__DIRECTIVES__.
1. In the passage about school activity costs, how much is the required booster club contribution?
2. Reproduce the passage about school activity costs between "To over-share with" and "in the area.", inclusive.
3. Why does the Spring Break trip to Disney World divide the dance team, according to the passage about school activity costs?

__PASSAGE SHOWN__.
To over-share with a little self disclosure, I make what I assume to be a pretty “comfortable” wage, although it is definitely not the magical salary I was led to believe a masters degree would grant me. I make a little more than 50% of the “average median income” in America this year. I believe this probably makes me considered “middle class” but just barely. We still qualify for free lunch, thank sweet ancient baby alien space monkey Jebus, but it is not easy. I am still living paycheck to paycheck. I have come to terms most days with living one paycheck away from homelessness, mostly because as a housing case manager, I know what resources are available in the area.

I digress.

Anyhow, my point was that my child is involved in the school sponsored dance team, the fine arts credit required orchestra, and the foreign language credit required Spanish. We receive a discounted “activity fee” for the “sport” but the uniforms ($135 to start, with additional costumes throughout the year), “required contribution to the booster club” of $100 (which my child/myself get to harass friends, co-workers, family, and social media with in order to raise by selling coupon books or car wash tickets, not to mention the $1,200 dollar “Spring Break trip to Disney World” that all the “rich kids” get to go to, but sadly, probably not my child. This causes lateral oppression within the team of the haves vs the have nots; because the kids KNOW who will be able to go and who will not from the beginning. It is not fair. And yes, I know, “Life isn’t fair, Princess.” One+ more kiddo(s) financed OUT.

__DATA BLOCK__.
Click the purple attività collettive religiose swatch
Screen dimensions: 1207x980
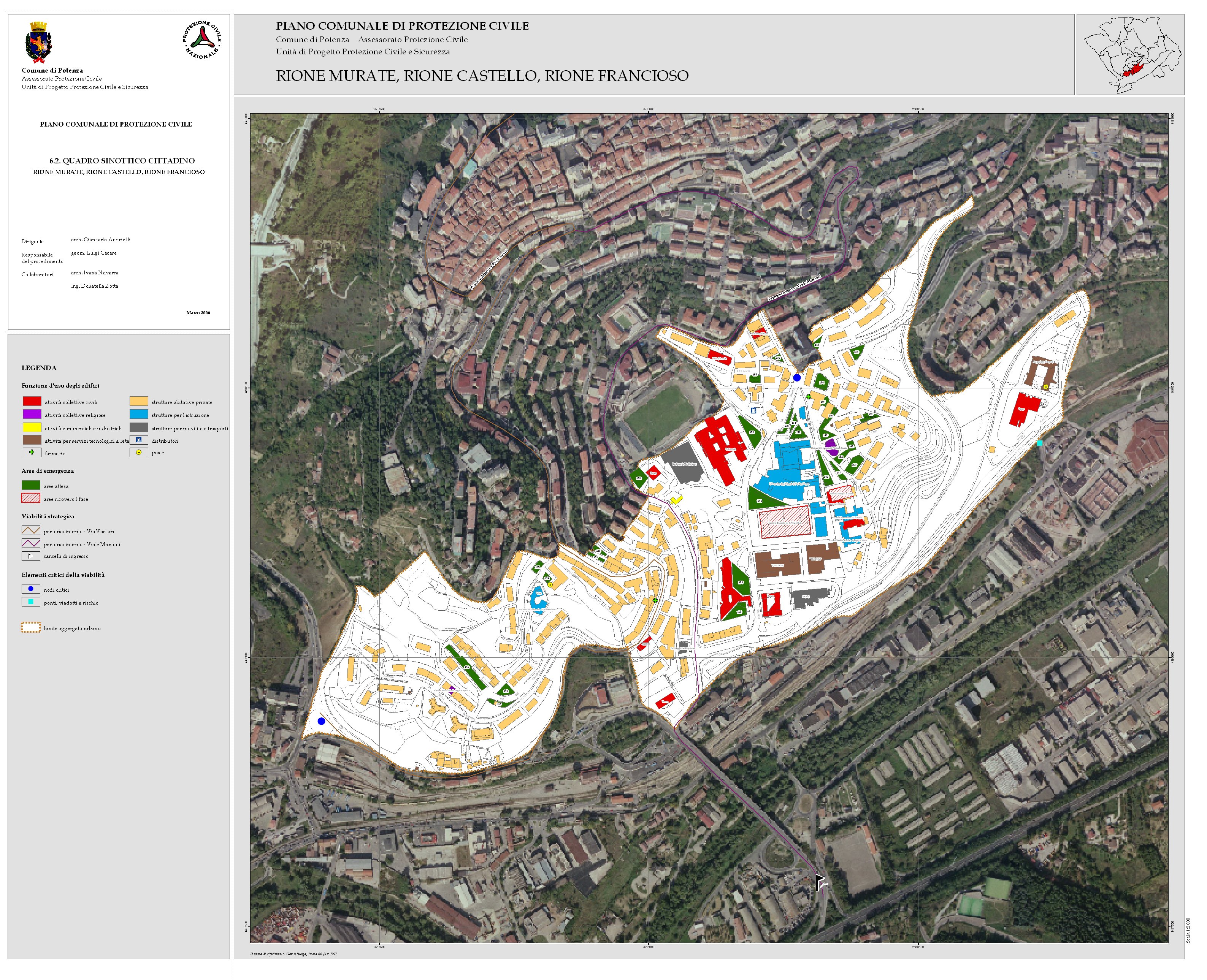coord(32,414)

__ANSWERS TO THE TASKS__.
1. $100

2.
To over-share with a little self disclosure, I make what I assume to be a pretty “comfortable” wage, although it is definitely not the magical salary I was led to believe a masters degree would grant me. I make a little more than 50% of the “average median income” in America this year. I believe this probably makes me considered “middle class” but just barely. We still qualify for free lunch, thank sweet ancient baby alien space monkey Jebus, but it is not easy. I am still living paycheck to paycheck. I have come to terms most days with living one paycheck away from homelessness, mostly because as a housing case manager, I know what resources are available in the area.

3. Only the "rich kids" can afford the $1,200 trip. Because the kids know from the beginning who will be able to go and who will not, it creates lateral oppression between the haves and the have-nots.